Provocations – The environmental implications of biodiesel
Post by guest author, Paul Martin, author of (2006), "Biodiesel for the Small Producer".
Biofuels or specifically biodiesel which I have been involved with for many years presents us with the opportunity to reduce or increase emissions. Biodiesel is available at approximately 100 bowsers in Australia and one can drive all over Germany without a drop of fossil diesel needed. Biodiesel can be made by the tankful at home (see the Grown Fuel website) or by the ton loads twenty-four hours per day. Following the "bigger-makes-more-money" theme, Australia could have the capacity for 1 billion litres of installed biodiesel production by the end of 2007 – if this plan was not flawed by the drought, a movement to decentralised production and the stabilising (for now) oil price. The movement to decentralise production by making biodiesel on a smaller scale in regional areas has been promoted by people who grow oil seed crop.
However, like many of the emerging "green" industries, we believe that they are much better for the environment, this is not always the case…. Emerging "green" technologies must be considered within their specific contexts and may not represent the only or best choice for all occasions.
For example, there are many different sources of biodiesel which have different implications in terms of environmental and social outcomes. Life-cycle emissions from biodiesel made from used cooking oil (a waste product from deep frying food) is the best automotive fuel available. Emissions from growing the oil seed crop are attributed to the food production and not to the fuel, making it pretty much unbeatable.
Biodiesel made from a purpose grown crop has to include the emissions from the tractor that seeded and harvested it, the truck that carted it in addition to the processing, use of fertiliser, pesticides, etc.

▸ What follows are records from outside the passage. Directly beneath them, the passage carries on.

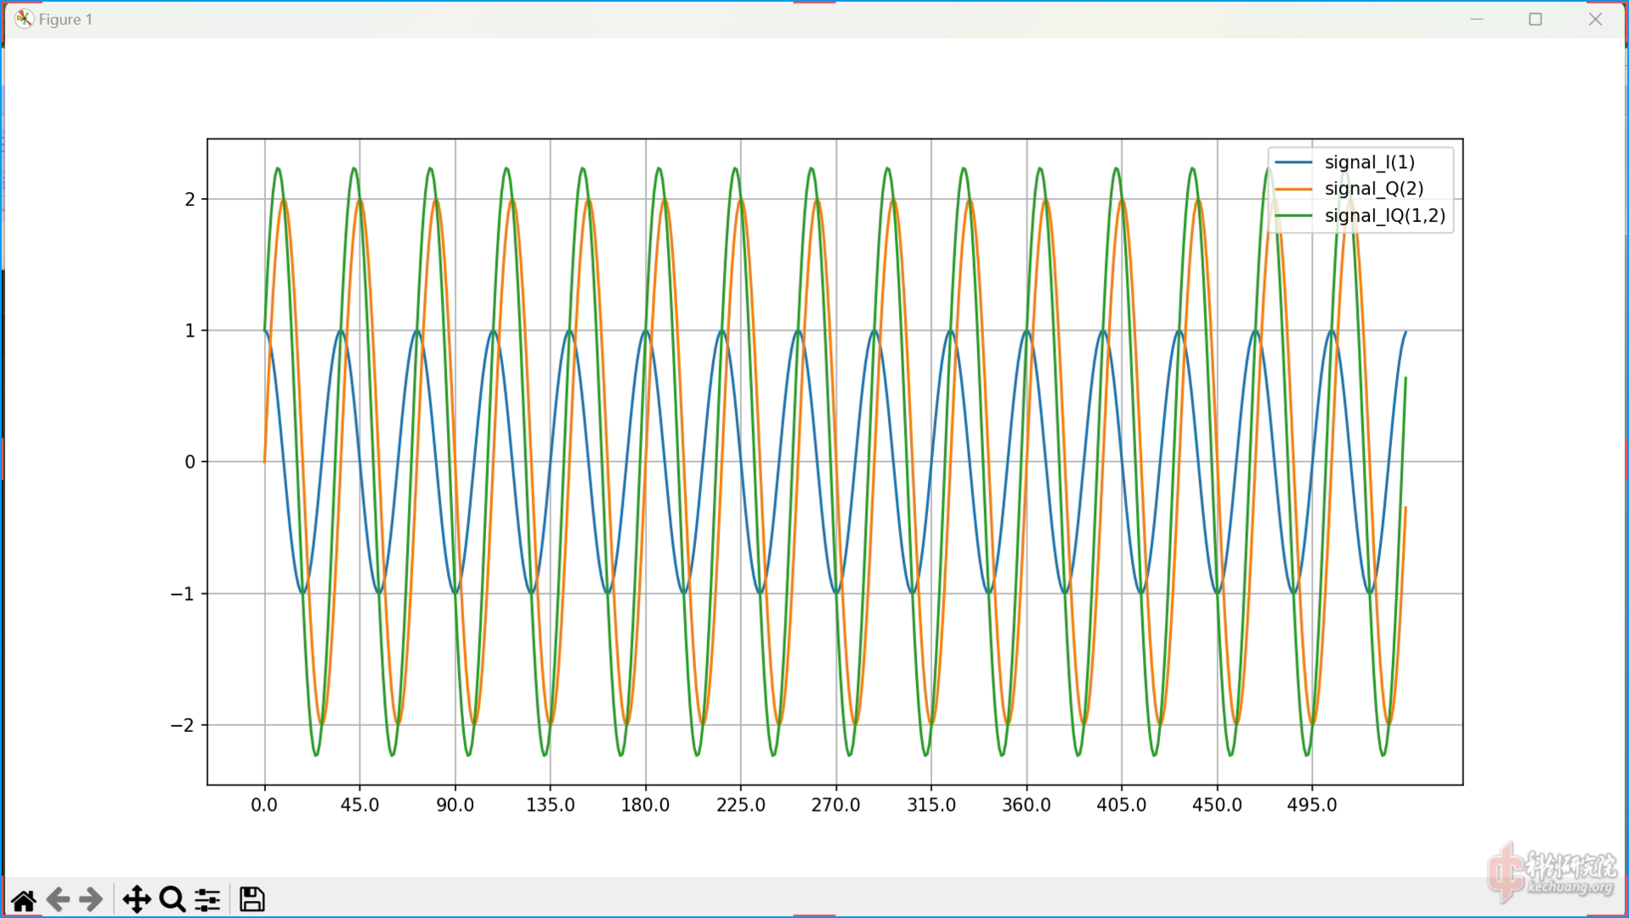
Task: Click the green line swatch in the legend
Action: pyautogui.click(x=1293, y=216)
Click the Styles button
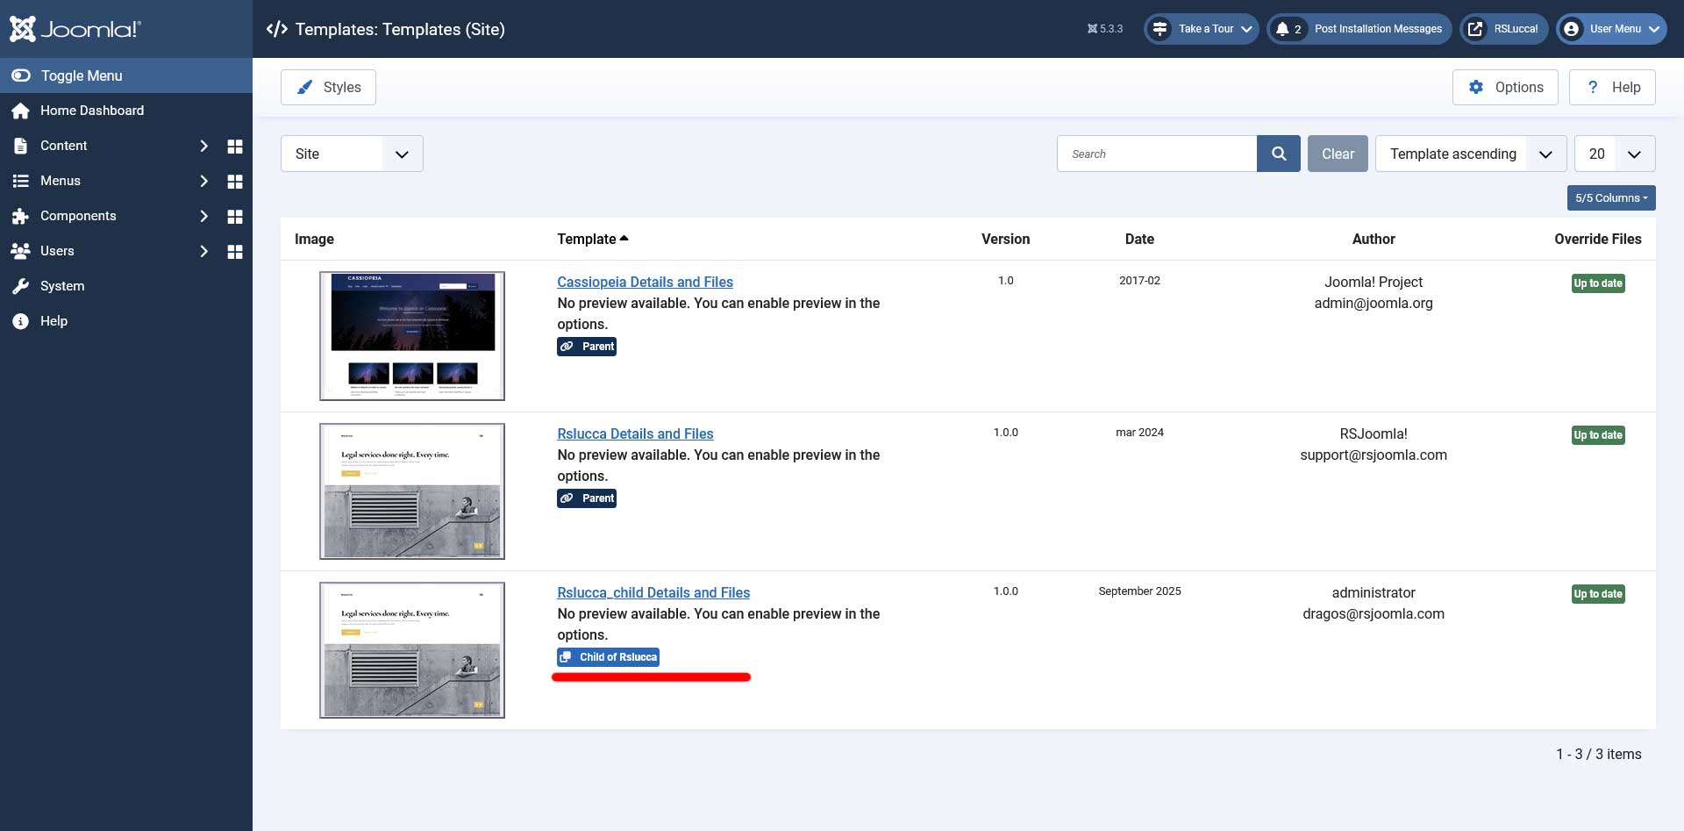Viewport: 1684px width, 831px height. coord(328,87)
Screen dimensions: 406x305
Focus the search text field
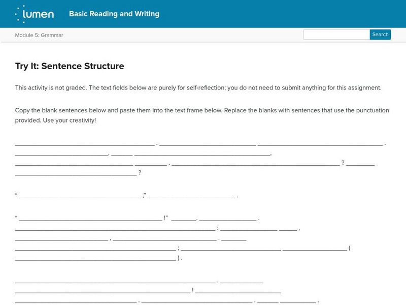coord(336,35)
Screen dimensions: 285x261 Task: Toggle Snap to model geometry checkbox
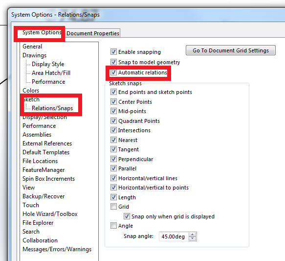click(x=113, y=62)
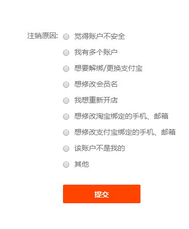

With all these costs considered, biodiesal made from purpose grown crops actually stacks up very high and compares well to the emissions produced from fossil fuels.
This measurement of carbon emissions is more difficult to calculate when one considers the methods to grow and harvest the crop. Soil science is complicated just like climate change. New studies looking at the amount of carbon locked up in soil show that more carbon can be stored in the soil of a forest than the trees, like-wise oil crops grown to displace fossil diesel can lock up between 2 to 5 times the amount of carbon that it displaces in the diesel by storing it in the soil. The carbon reduction varies dependant on the method used to grow and harvest the crop.
So far, so good – grow a crop, displace carbon AND lock up carbon in the soil! But what if a rainforest has to be cleared to make room for the oil crop? Not only do we loose biodiversity, expedite the third great extinction of species on this planet but we also loose the carbon locked up in the trees and, as we are coming to only recently understand, the carbon store in the soil. Unfortunately Oil Palm grows very well where tropical rainforest used to and palm oil yields are also the best of any oil crop. The Indonesian and Malaysian territories of Sumatra and Borneo have been clearfell logged and burned or simply just burned to make room for palm oil for many years now for cooking and cosmetics. Does the name Palmolive sound familiar? Biofuels, the new market, is now making the demand for palm oil ever bigger with mandates in up to 30 countries for the use of biofuels.
So when you choose your biofuel, the question to ask is, "Where does this fuel originate from?"